Кремень и зеркало (страница 8)

Страница 8

На землю Ирландии он снова ступил с английскими солдатами за спиной и с английской подвеской на шее – загадочным устройством, всех возможностей которого он еще не знал. Одетый, точь-в-точь как одевались в том году и в том сезоне все молодые англичане, стремящиеся чего-то добиться в жизни, он въехал в Дублин – и никто не вышел приветствовать его, никто не встретил радостными криками. Кто же был на его стороне, на кого он мог рассчитывать? О’Хейганы – преданные, но бедные. О’Доннелы из Тирконнела, сыновья свирепой шотландки по прозвищу «Темная Дева», Инин Дув, – эти то дружили с О’Нилами, то враждовали, причем не реже. И англичане: само собой, Генри Сидней да еще люди королевы, Берли и Уолсингем, которые пожали Хью руку на прощание и улыбнулись, – наверняка они желали ему добра. Они видели, как Шейн О’Нил пресмыкался перед королевой; они знали отца Шейна, Конна Бакаха О’Нила; они обратили внимание на белое перо, которое Хью всегда носил воткнутым в шляпу. Его покровитель при дворе, граф Лестер, шепнул ему: «Что насчет графского титула? Все еще не решено?» У этих людей Хью научился не только придворной речи: он узнал немало и об их стране, и о своей собственной. И глаза у них были холоднее, чем руки.

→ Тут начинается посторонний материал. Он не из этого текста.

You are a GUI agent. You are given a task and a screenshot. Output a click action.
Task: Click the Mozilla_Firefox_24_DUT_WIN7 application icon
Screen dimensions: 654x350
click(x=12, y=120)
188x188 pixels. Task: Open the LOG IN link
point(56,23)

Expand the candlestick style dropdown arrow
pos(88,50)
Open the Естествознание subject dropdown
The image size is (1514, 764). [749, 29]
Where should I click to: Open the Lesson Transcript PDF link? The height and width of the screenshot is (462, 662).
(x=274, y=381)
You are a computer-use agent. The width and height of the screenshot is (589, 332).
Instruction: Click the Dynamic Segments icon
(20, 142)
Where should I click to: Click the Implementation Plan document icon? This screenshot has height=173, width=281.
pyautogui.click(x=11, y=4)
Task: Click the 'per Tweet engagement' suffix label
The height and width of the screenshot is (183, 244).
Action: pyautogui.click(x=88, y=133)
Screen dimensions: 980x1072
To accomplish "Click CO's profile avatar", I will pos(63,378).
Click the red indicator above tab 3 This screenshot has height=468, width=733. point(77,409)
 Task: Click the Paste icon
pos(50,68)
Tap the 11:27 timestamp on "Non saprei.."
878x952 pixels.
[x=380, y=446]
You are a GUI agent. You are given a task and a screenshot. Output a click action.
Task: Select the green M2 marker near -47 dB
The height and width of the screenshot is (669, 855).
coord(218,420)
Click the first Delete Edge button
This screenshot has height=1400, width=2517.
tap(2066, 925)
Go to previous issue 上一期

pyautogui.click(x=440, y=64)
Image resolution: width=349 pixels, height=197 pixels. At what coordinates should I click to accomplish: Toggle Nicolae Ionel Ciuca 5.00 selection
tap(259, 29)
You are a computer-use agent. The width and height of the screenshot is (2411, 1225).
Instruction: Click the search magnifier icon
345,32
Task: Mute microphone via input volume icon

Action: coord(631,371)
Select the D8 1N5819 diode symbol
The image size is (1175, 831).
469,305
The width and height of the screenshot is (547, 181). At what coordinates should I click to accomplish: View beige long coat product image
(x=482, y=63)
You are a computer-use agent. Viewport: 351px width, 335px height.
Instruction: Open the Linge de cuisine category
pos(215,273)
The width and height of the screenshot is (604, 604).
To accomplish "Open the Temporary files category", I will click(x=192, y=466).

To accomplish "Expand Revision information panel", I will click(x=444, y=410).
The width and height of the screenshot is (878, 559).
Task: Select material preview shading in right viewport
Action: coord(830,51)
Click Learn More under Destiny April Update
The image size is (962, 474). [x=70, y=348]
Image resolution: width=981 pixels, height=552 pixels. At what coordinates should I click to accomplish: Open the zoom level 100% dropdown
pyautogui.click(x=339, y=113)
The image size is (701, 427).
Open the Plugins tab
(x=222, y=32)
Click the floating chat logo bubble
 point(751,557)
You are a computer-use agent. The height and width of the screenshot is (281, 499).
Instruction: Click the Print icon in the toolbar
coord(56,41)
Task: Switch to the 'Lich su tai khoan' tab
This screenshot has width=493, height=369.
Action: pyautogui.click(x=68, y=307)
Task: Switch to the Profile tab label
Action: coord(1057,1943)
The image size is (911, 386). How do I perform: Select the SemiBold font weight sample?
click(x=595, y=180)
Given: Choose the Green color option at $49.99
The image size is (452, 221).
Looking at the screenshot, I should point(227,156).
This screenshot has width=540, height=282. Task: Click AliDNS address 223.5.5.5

Данганнонская крепость стояла на прежнем месте, но многие вожди кланов со своими людьми, когда-то пировавшие и ссорившиеся в ее стенах, рассеялись по всему острову. Одни теперь воевали друг с другом, другие отправились на юг, на помощь потомкам Десмондов, чтобы дать отпор англичанам, занимавшим их земли. Но, услышав, что барон Данганнон снова дома, они стали возвращаться, и с каждым днем их становилось все больше. От женщин, оставшихся в замке, Хью узнал, что его мать умерла под кровом О’Хейганов.

– Плохие времена, – сказал слепой О’Махон, тоже никуда не уехавший.

– Да.

О’Махон лежал в кровати, завернувшись в тяжелый плащ.

– Итак, ты вырос, кузен. И не только телом.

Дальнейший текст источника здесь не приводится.